Agile software development has played a crucial role in making the development process more efficient. However, software development teams struggle when it comes to building software that aligns with standard privacy regulations, an ever-growing concern in the world of technology. Recently, three of our Security Compass employees, Farbod, Mina, and Nat, authored an article titled, “A tagging approach to PIAs in agile software development,” published on the International Association of Privacy Professionals (IAPP) website. Broadly speaking, this article focuses on finding a solution to privacy compliance issues in development projects, through a ‘tagging approach’. The authors assess how tagging methodologies can guide the development of software that’s compliant with the General Data Protection Regulation (GDPR), specifically with regard to privacy impact assessments (PIAs) and data protection assessments (DPIAs).
Put simply, the crux of the issue is this: developers don’t understand large-scale privacy regulations, like the GDPR. Conversely, privacy professionals don’t understand how to implement their privacy policies in applications. So, there’s a fundamental communication issue.
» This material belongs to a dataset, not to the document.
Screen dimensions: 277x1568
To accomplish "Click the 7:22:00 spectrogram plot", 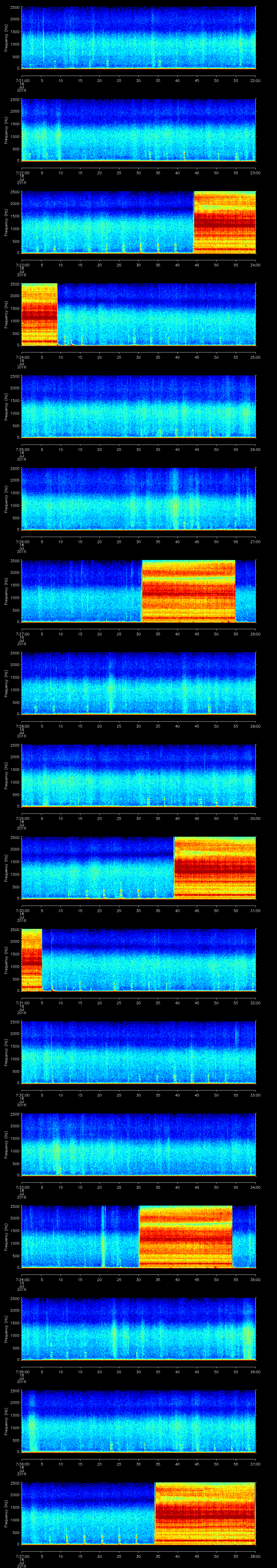I will (138, 130).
How can these two groups achieve compliance?
The solution presented and evaluated in the article is the ‘tagging system.’ At Security Compass, we recently implemented the GDPR rules in our platform, SD Elements, but the tagging concepts we used are compatible with virtually any privacy regulation or internal policy.
You can think of this tagging system as a ‘layer of abstraction’ between developers and privacy professionals, built to simplify the collaboration process. Essentially, these tags facilitate a map that organizes incoming information from both ends. That is, the tags act as concept categories used to guide policy input on the privacy professionals’ end and procedure input on the developers’ end. The privacy professionals’ policy input involves using privacy regulations to identify controls needed in the application. On the other hand, the developers’ procedure input involves taking Users Stories, which are customers or administrators’ software requirements, and creating tasks to fulfill them. Ultimately, the ‘tags’ act as the common language between the privacy professionals and the developers.
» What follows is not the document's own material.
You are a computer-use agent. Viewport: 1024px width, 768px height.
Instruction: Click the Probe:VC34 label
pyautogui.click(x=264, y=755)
How does this system work?
First, a standard set of tags are defined. Though this process requires intensive definition work, the tags are adjusted until the set is as coherent as possible. These tags cover concepts in security, privacy, and data protection, and they’re grouped into various common sense categories. An example of a ‘category: tag’ might be ‘Consent: Acquisition/Withdrawal’ of ‘Data Protection: Authentication.’ Assuming that the organization has a Policy to Procedure platform (such as our own SD Elements) that outlines privacy requirements, the developers and security professionals can go through the database and tag the tasks according to the definitions. This has actually already been done in SD Elements.
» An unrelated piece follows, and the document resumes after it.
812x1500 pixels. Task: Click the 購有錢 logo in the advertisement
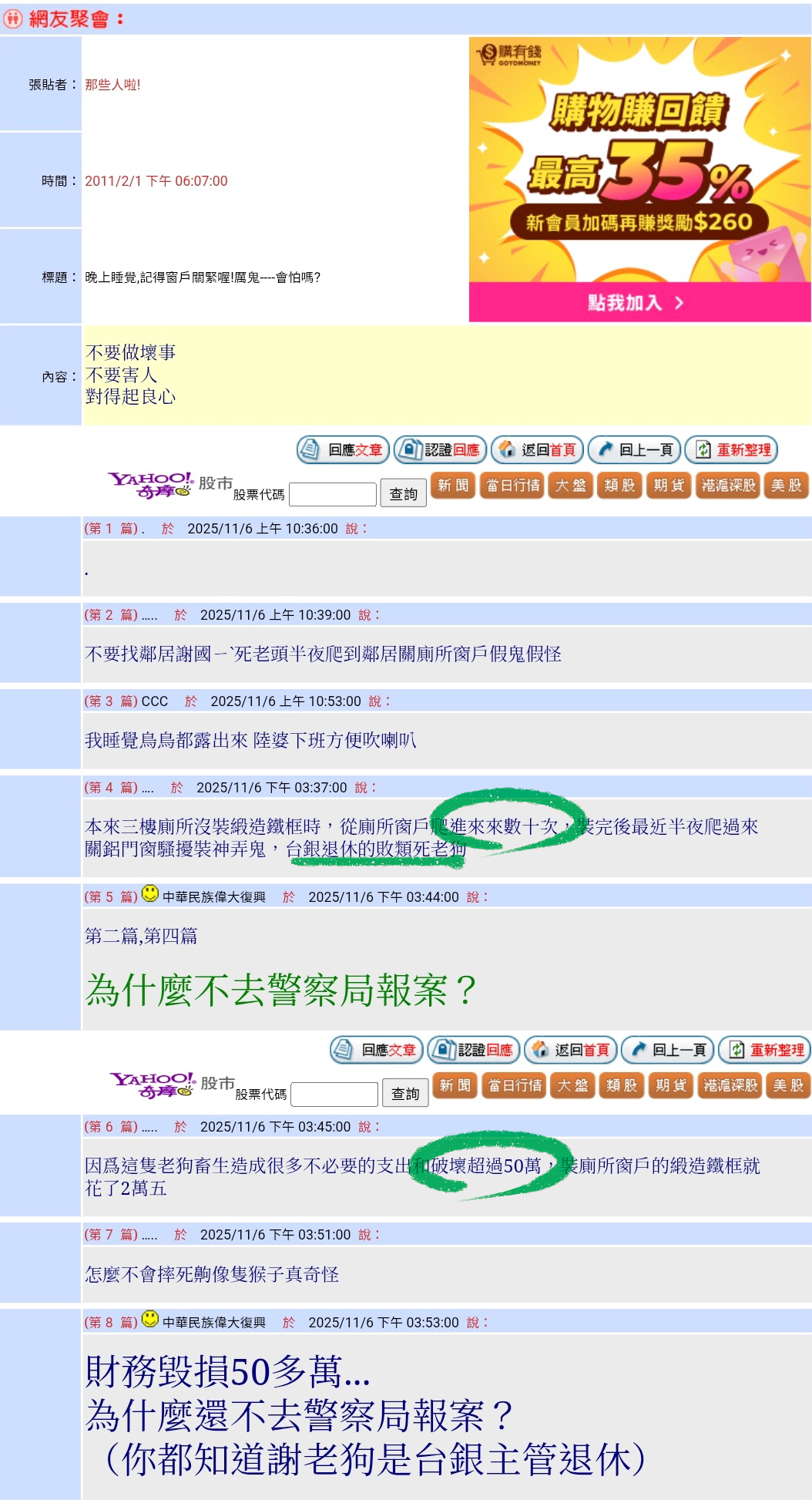tap(511, 54)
A privacy professional would then go through the regulation and tag all of the identified controls according to the definitions, using the same set of tags. When the tagged regulation is uploaded to the SD Elements platform, it becomes self-mapping. That is, it automatically identifies tasks in the database which link to and activate appropriate controls in the regulation. Additionally, once the appropriate controls are identified, they can create nuanced User Stories that developers can easily understand. This is called the “agile angle.”
What’s an example of the “agile angle”?
Take this User Story, currently in SD Elements, as an example:
§Name: Access: Removal/Erasure: A § Description: As a user, I want to be able to remove my PII from a system under certain conditions, so that I can limit how my data is used. [GDPR: Article !b/Recital b3, Article !6/Recital bb]
This User Story makes a request for a software change as well as a privacy privilege. Assuming that this User Story is tagged with the correct controls, it will automatically be linked with the tasks in the SD Elements database, where it can be fulfilled by developers.
The tagging system shows promise for improving privacy regulation in agile development projects. Though precise tag definitions are still a work in progress, tagging systems are a step in the right direction.